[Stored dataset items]
§

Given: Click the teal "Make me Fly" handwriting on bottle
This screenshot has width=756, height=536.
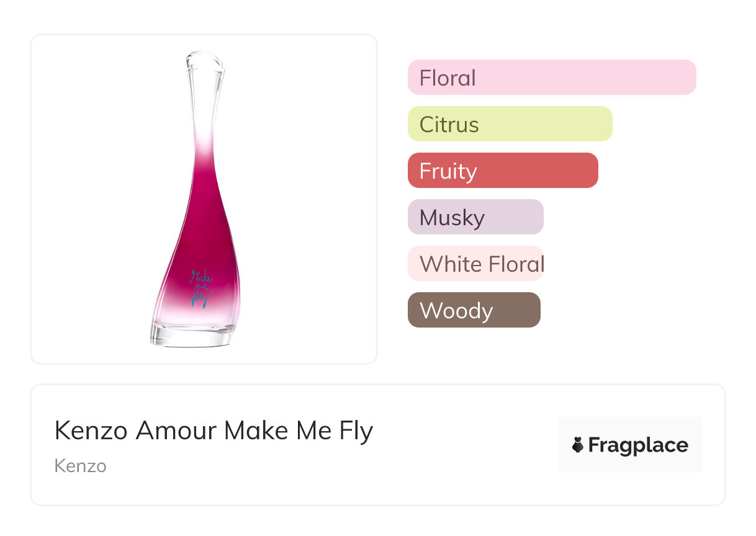Looking at the screenshot, I should coord(200,287).

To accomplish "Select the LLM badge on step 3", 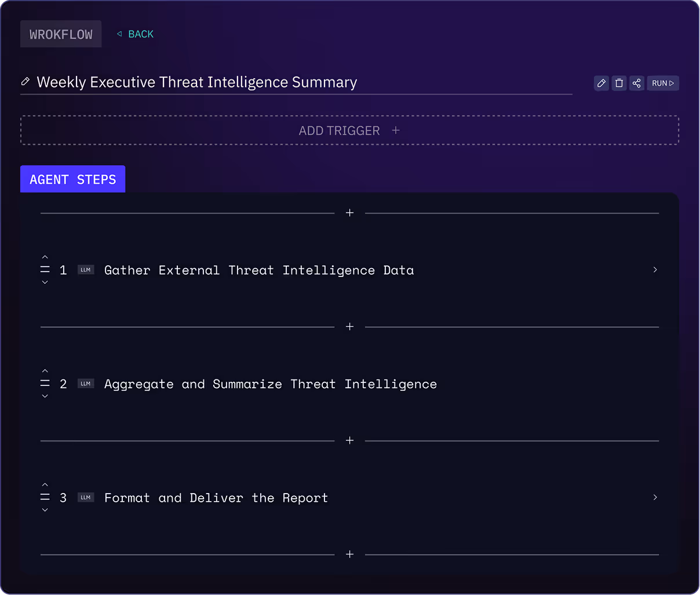I will tap(86, 497).
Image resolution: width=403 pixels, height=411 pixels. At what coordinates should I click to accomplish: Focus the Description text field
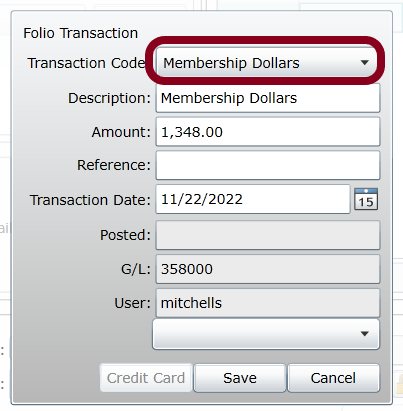pyautogui.click(x=268, y=98)
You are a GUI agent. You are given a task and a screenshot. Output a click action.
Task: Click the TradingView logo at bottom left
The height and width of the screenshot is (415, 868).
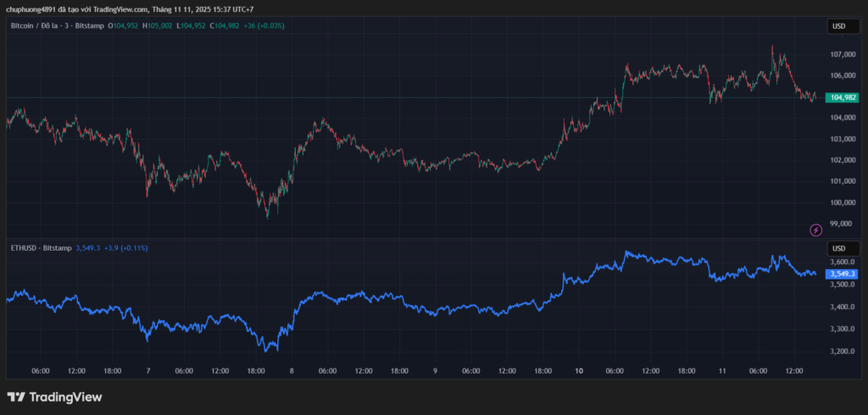(54, 397)
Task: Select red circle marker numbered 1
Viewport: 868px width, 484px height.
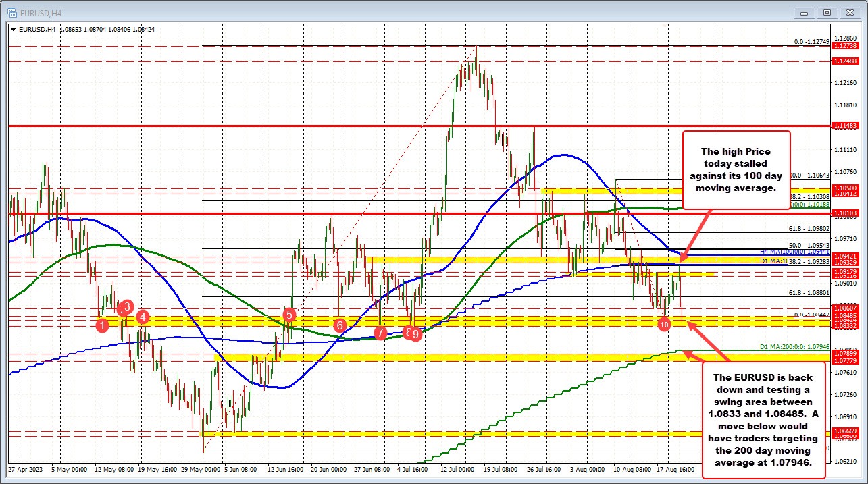Action: coord(102,325)
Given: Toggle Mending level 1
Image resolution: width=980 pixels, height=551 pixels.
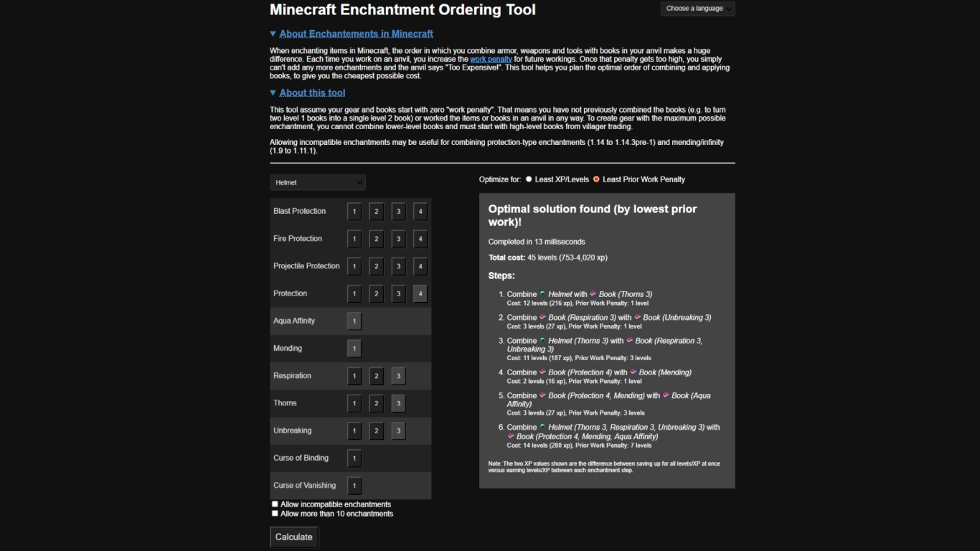Looking at the screenshot, I should click(x=354, y=348).
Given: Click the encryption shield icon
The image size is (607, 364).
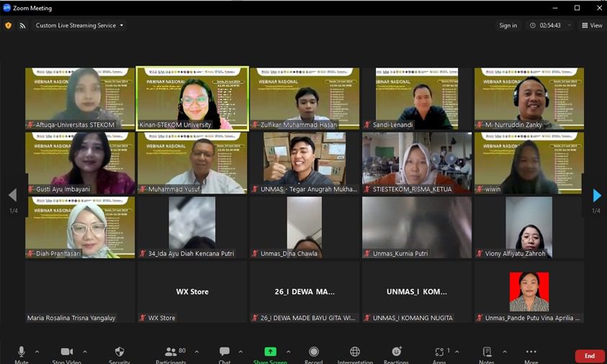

§

● **What is required**
The answer must be an exact copy of the lines from the one that holds "Task: Select red circle marker numbered 1" through the end of the data, both included, with no pictures.

● **Answer to the exercise**
Task: Select red circle marker numbered 1
Viewport: 868px width, 484px height.
Action: coord(102,325)
Given: Toggle Mending level 1
Image resolution: width=980 pixels, height=551 pixels.
Looking at the screenshot, I should click(x=354, y=348).
Given: Click the encryption shield icon
The image size is (607, 364).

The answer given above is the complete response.